- _ASSIGNMENT_
Each line from the one containing "The width and height of the screenshot is (757, 765)." through the last line of the records is to be repeated exactly, with all pictures left out.
*** EXCERPTED DATA Section Begins ***
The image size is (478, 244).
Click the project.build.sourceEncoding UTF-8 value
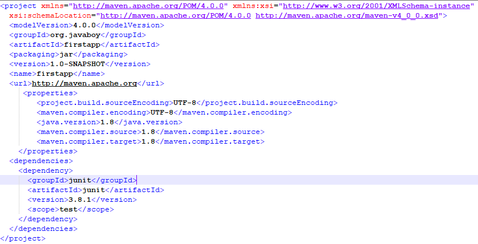tap(184, 103)
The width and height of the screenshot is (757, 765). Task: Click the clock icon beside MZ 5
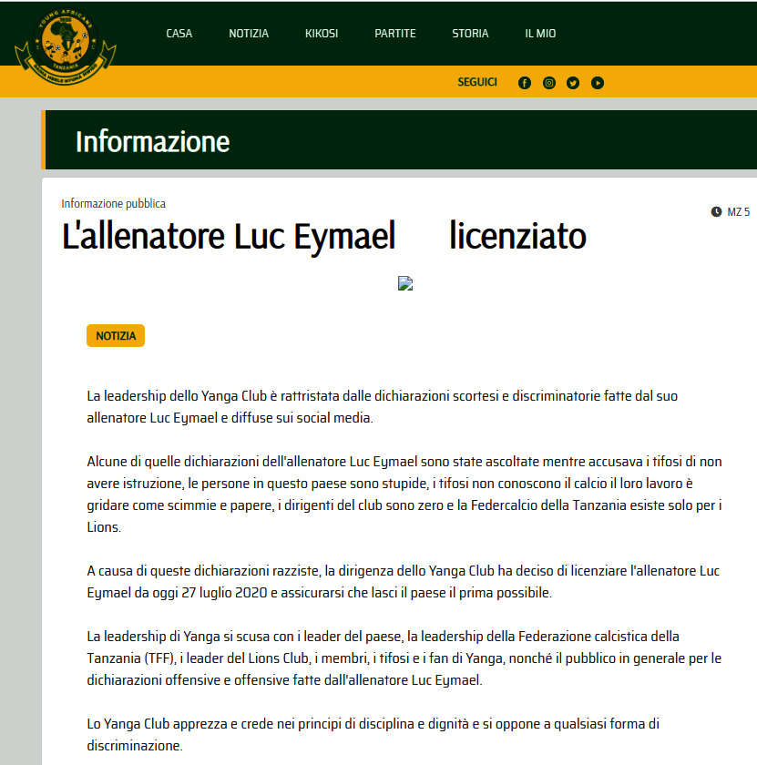(x=716, y=212)
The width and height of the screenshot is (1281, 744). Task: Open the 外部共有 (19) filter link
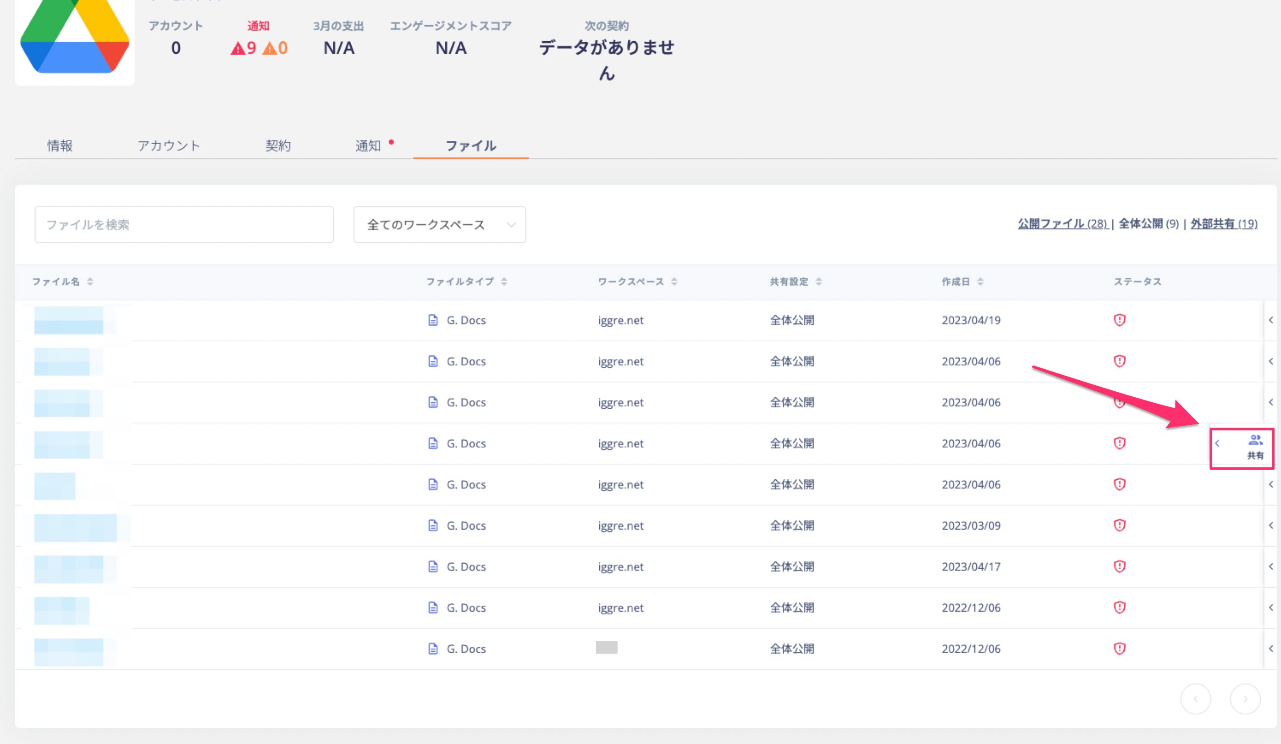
*** EXCERPTED DATA Section Ends ***
- _TASK RESULT_
The width and height of the screenshot is (757, 765). Task: Click the clock icon beside MZ 5
(x=716, y=212)
The width and height of the screenshot is (1281, 744). Task: Open the 外部共有 (19) filter link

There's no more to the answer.